When her husband made this sort of reference, Mrs. Fabian was glad that she was not Edgar's own mother; yet since she had known Phil she had never entirely escaped a consciousness that Mary Sidney would have bent the twig in Edgar's childhood in a manner to have produced a different inclination in the tree.

As Christmas approached, Mrs. Fabian detained her son one evening as he was about to leave the house.

"Edgar, you are always in such a hurry," she complained. "I never can catch you for a word except at table when the servants are about. Sit down for five minutes."

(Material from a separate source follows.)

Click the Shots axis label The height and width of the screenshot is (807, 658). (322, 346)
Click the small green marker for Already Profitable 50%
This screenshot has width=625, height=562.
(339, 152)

The youth paused reluctantly. "I must keep my engagements," he said, shrugging his shoulders, "and since the Administration has shut down on my using the car at night, I have to live by my wits; in other words, sponge on other people's motors as much as possible."

"You know, dear," said Mrs. Fabian, "your father didn't do that until we found, evening after evening, that we could never have the car ourselves. Somehow or other, Edgar, you manage very badly. You always rub your father the wrong way."

Edgar's chest in his dress shirt rose very high. "I'm not the cringing, begging sort," he returned. "Unless a thing is offered me freely I don't care for it."

In the last month he had affected a short, pointed mustache, and this he now twisted with a haughty air.

Mrs. Fabian's sense of humor was latent, but she smiled now. "Sit down a minute, dear," she said. "It won't detain you, for you may use the car to-night. Your father has just 'phoned that he is obliged to attend a sudden meeting of directors, so I have to give up the opera—unless you will go with me?"

Edgar regarded his mother's charming toilet appraisingly. "I don't mind," he said graciously, "if you will ask Mrs. Larrabee. I was going there to call to-night."